(Published in The New Sunday Express, dated 4 March 2012, retrieved from http://expressbuzz.com/ entertainment/reviews/london- paris-new-york/369275.html)
Cast: Ali Zafar, Aditi Rao Hydari
Director: Anu Menon
Rating: 1 star
He does everything he could’ve – composes the music, writes the lyrics, actually makes retarded lines sound good, and tries his utmost to look like he’s in love with a self-proclaimed feminist who talks like a schoolmarm and sounds like a schoolgirl. Hell, he even thrusts his rather shapely pelvis at the camera.
But when Lalitha Krishnan (Aditi Rao Hydari) declares three times in the first fifteen minutes that she’s “Temeel Brahh-man” (yeah, because that’s what we Krishnans do), you know Ali Zafar as the irrepressible Nikhil Chopra can’t rescue the film. Throw in dancing nuns, Hindi-speaking blonde airhostesses, and a pimp-detective who offers chai-coffee to a fellow Indian at a strip club he runs, and you know this movie’s going to burrow under the bottom of the barrel.
This inter-continental romance follows all its precedents in skipping across the globe – one assumes it didn’t culminate in Mumbai because of Zafar’s visa issues. It begins at Heathrow in 2005, where Lalitha tells a stranger that she doesn’t read Mills and Boon because she’s a feminist (and yet, she dresses like she ought to be holding a whip and handcuffs in the next scene). She wants to study politics in New York University and bring change to India with an NGO that spreads political awareness. Say what? Nikhil grins that his parents let him read M&B because they were happy he was into angrezi kitaabein, and his big aim is to live life bina darr ke, and make intense art films. A current affairs quiz and a few drinks later, they’re discussing terms and conditions for a long distance relationship.
Fine, so people can fall in love at first sight, especially when they’ve been repressed all their lives. But the implausibility of this particular romance is highlighted by cloying Eighties touches (you know, lightning strikes when their hands touch et al), Nineties touches (they fall in love while making up supposedly hilarious dialogues for other couples, à la Yes Boss), and novel touches (this could be the first film that uses body doubles for kissing – I would have preferred botanical or avian parallels).
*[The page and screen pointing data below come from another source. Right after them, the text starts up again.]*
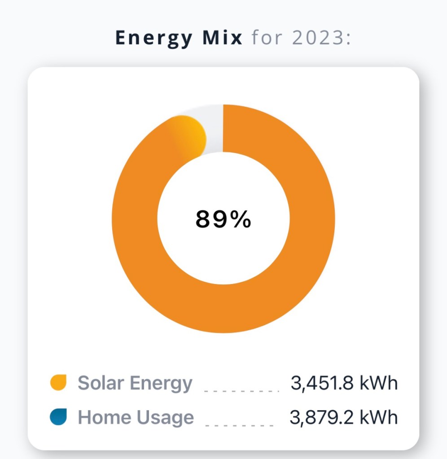This screenshot has height=459, width=447.
Task: Click the word 'for' in the heading
Action: [x=269, y=38]
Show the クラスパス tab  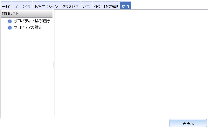[70, 6]
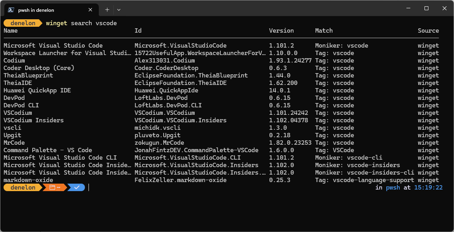Click the version 1.93.1.24277 for Codium
The height and width of the screenshot is (232, 454).
290,60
There are a couple of lines that Zafar delivers nicely enough to make us laugh. One scene by the Thames is particularly amusing. But the film is dragged down by an illogical storyline, and inept acting from Hydari. Where a better actress may have made her character appear temperamental, she underlines its inconsistency. The twist in the story could only be credible if its complexity were executed well enough, and Hydari fails miserably. At her most expressive, she contorts her face like she has a bad case of indigestion.
The Verdict: As the film collapses into an end as unimaginative as its title, try as one might to empathise with Nikhil Chopra, one ends up sympathising with Ali Zafar.